# [WHAT IS REQUIRED]
Which lines in the data below contain the word "pixels"? Pull each of them out.

======== DATASET EXTRACT

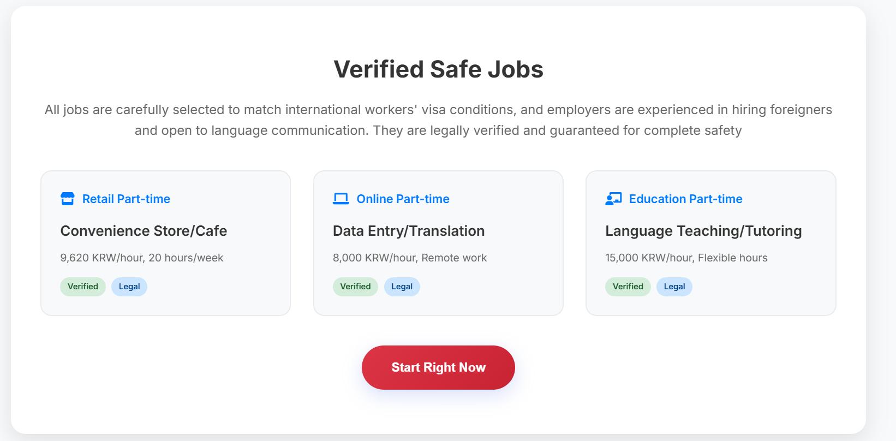The image size is (896, 441).
Task: Click Verified badge on Convenience Store card
Action: (x=83, y=287)
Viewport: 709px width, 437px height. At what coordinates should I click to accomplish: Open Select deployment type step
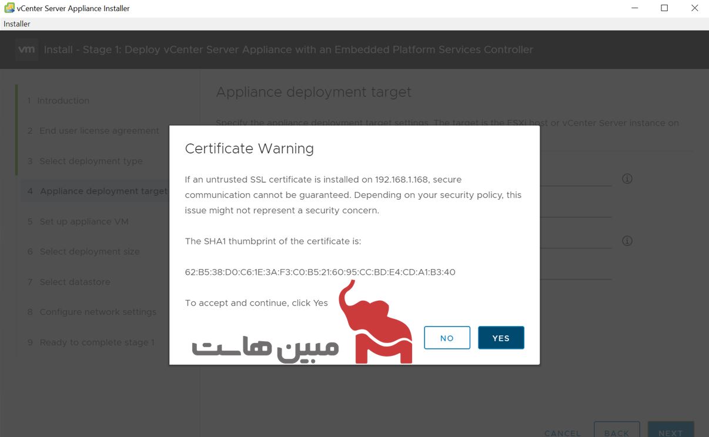click(91, 161)
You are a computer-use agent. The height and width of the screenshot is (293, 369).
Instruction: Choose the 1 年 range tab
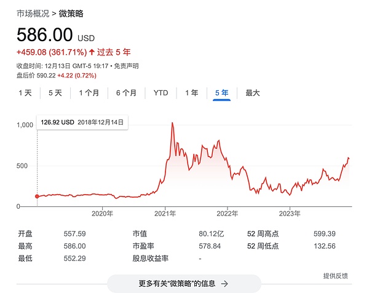click(x=191, y=93)
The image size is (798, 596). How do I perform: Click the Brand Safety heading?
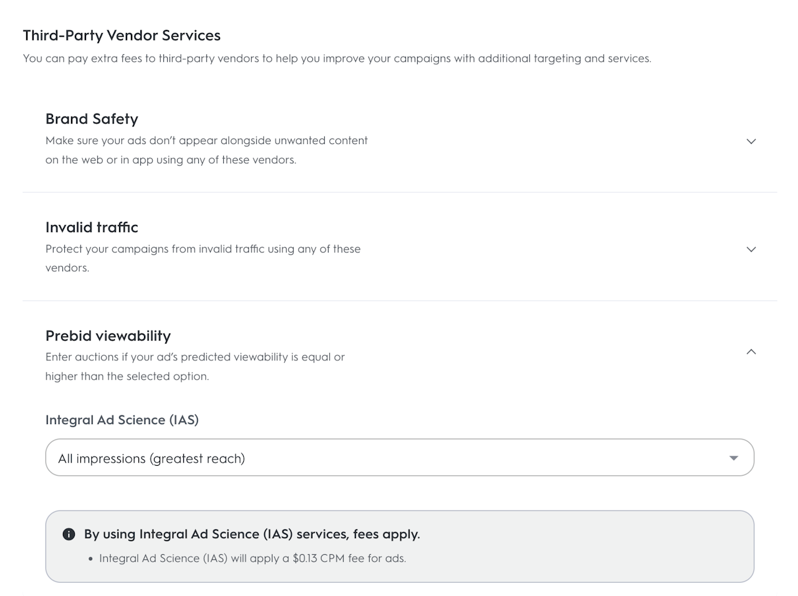click(x=92, y=119)
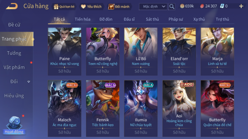Tap the golden back arrow icon
This screenshot has height=139, width=248.
(x=12, y=7)
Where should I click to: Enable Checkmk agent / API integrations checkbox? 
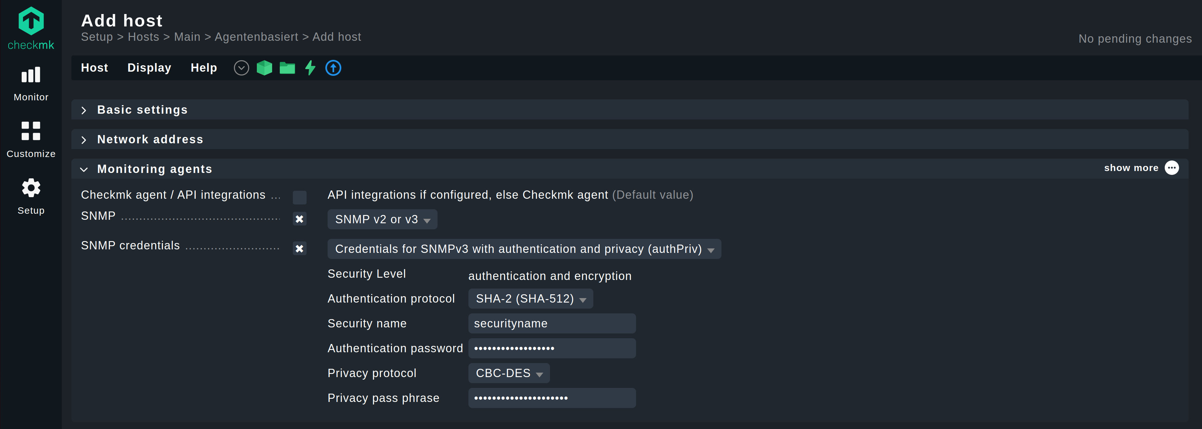click(300, 197)
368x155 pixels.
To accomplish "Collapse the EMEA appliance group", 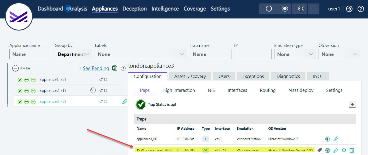I will 16,69.

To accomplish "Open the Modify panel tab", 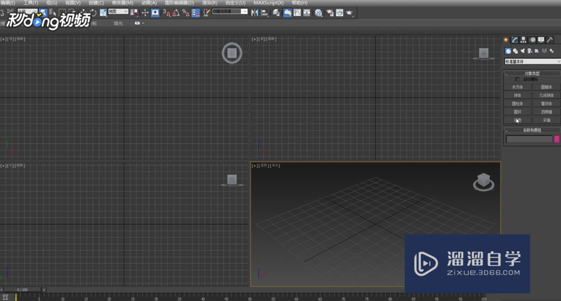I will tap(515, 40).
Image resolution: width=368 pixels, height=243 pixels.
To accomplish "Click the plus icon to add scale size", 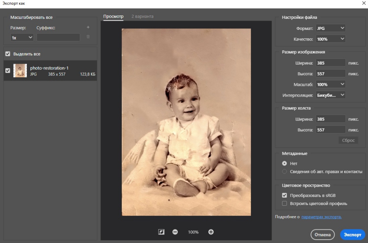I will pyautogui.click(x=88, y=27).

================

# [ANSWER FOR THE TASK]
368x155 pixels.
Image resolution: width=368 pixels, height=243 pixels.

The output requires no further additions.